#### Task goal:
Carry none of the pictures over; write out the complete data exactly.

————

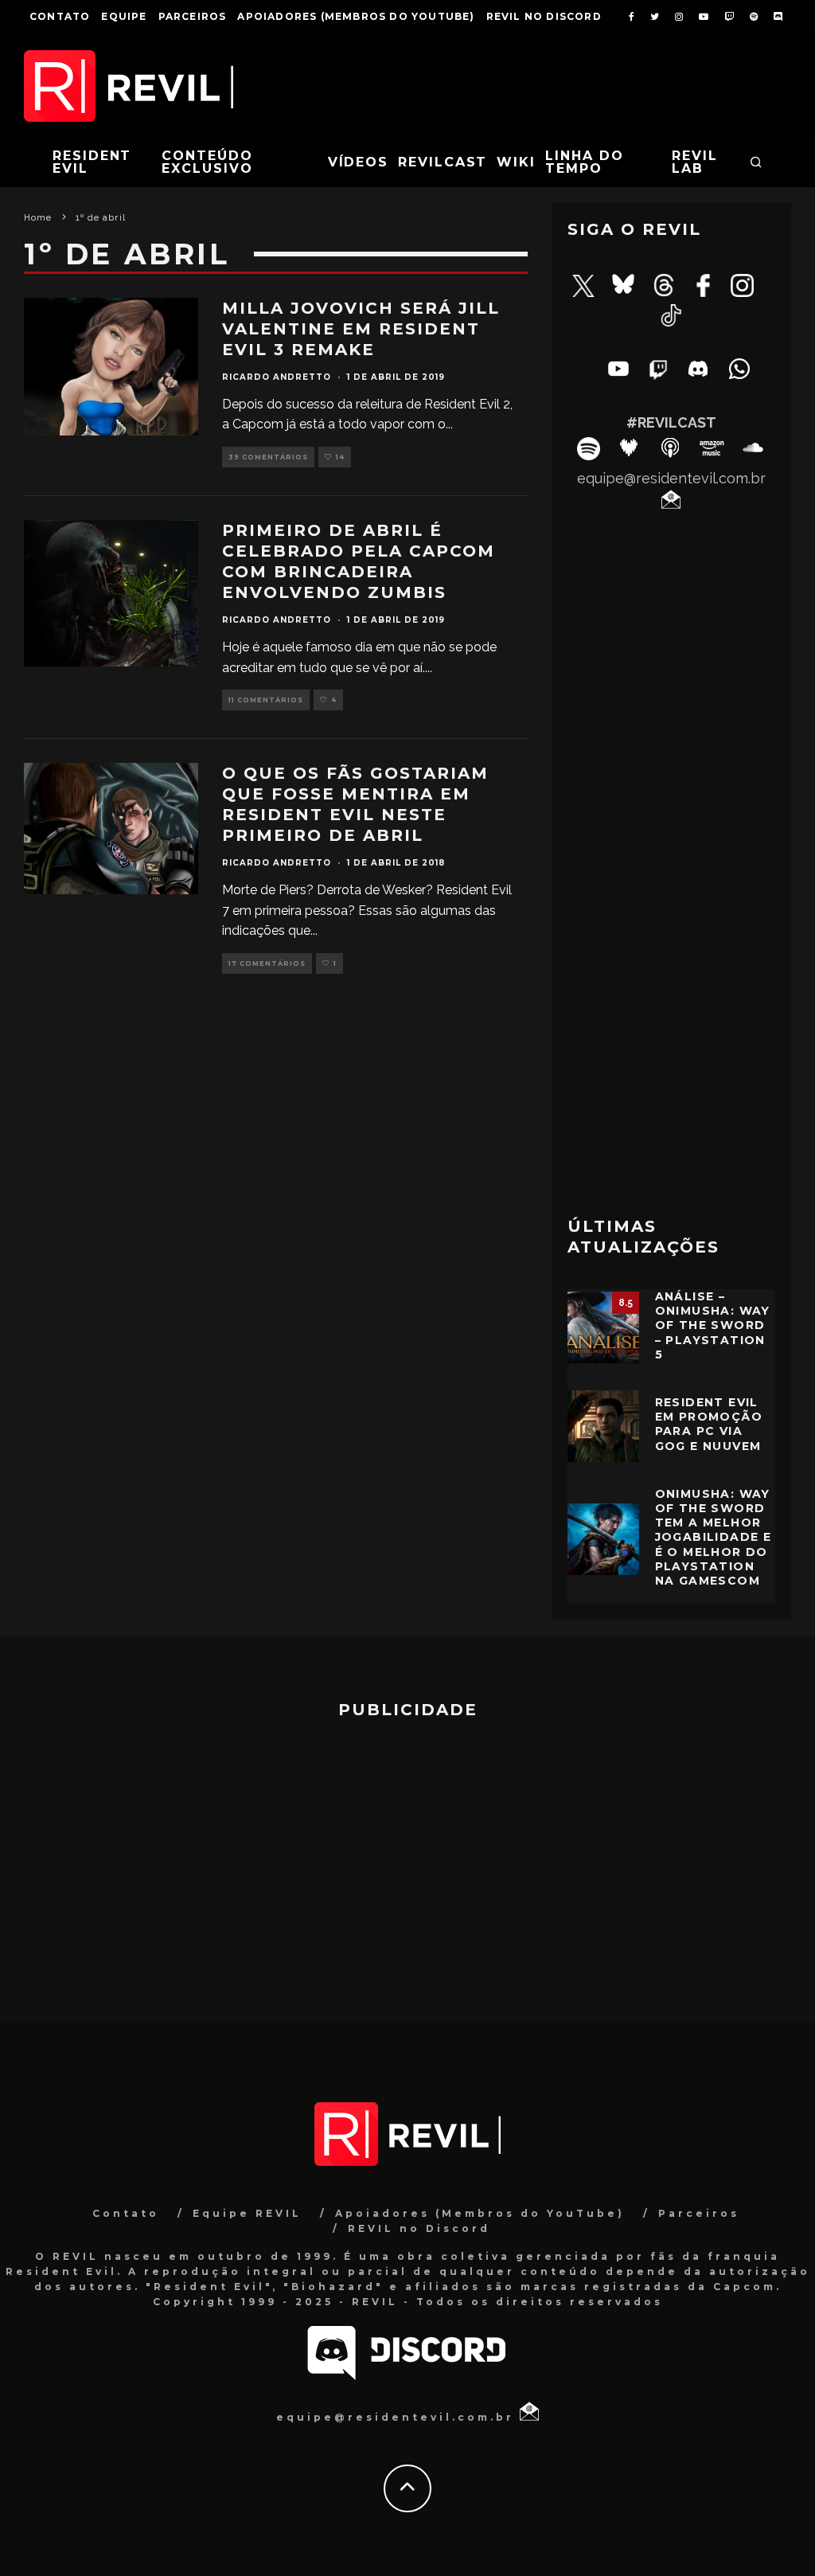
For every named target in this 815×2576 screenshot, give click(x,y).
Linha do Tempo (584, 162)
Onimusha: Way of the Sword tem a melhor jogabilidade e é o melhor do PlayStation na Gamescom (713, 1537)
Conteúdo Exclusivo (207, 162)
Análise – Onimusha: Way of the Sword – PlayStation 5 (712, 1325)
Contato (59, 16)
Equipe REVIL (247, 2213)
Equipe (123, 16)
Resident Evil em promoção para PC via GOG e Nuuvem (708, 1424)
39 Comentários (268, 457)
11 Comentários (265, 700)
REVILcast (442, 162)
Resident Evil (92, 162)
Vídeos (358, 162)
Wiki (516, 162)
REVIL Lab (695, 162)
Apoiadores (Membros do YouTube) (355, 16)
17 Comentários (267, 963)
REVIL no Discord (544, 16)
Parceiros (192, 16)
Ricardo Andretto (276, 377)
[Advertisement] (671, 1084)
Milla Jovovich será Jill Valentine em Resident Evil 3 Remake (361, 329)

————

#### Result for this task:
For every named target in this 815×2576 screenshot, give click(x,y).
Linha do Tempo (584, 162)
Onimusha: Way of the Sword tem a melhor jogabilidade e é o melhor do PlayStation na Gamescom (713, 1537)
Conteúdo Exclusivo (207, 162)
Análise – Onimusha: Way of the Sword – PlayStation 5 (712, 1325)
Contato (59, 16)
Equipe REVIL (247, 2213)
Equipe (123, 16)
Resident Evil em promoção para PC via GOG e Nuuvem (708, 1424)
39 Comentários (268, 457)
11 Comentários (265, 700)
REVILcast (442, 162)
Resident Evil (92, 162)
Vídeos (358, 162)
Wiki (516, 162)
REVIL Lab (695, 162)
Apoiadores (Membros do YouTube) (355, 16)
17 Comentários (267, 963)
REVIL no Discord (544, 16)
Parceiros (192, 16)
Ricardo Andretto (276, 377)
[Advertisement] (671, 1084)
Milla Jovovich será Jill Valentine em Resident Evil 3 Remake (361, 329)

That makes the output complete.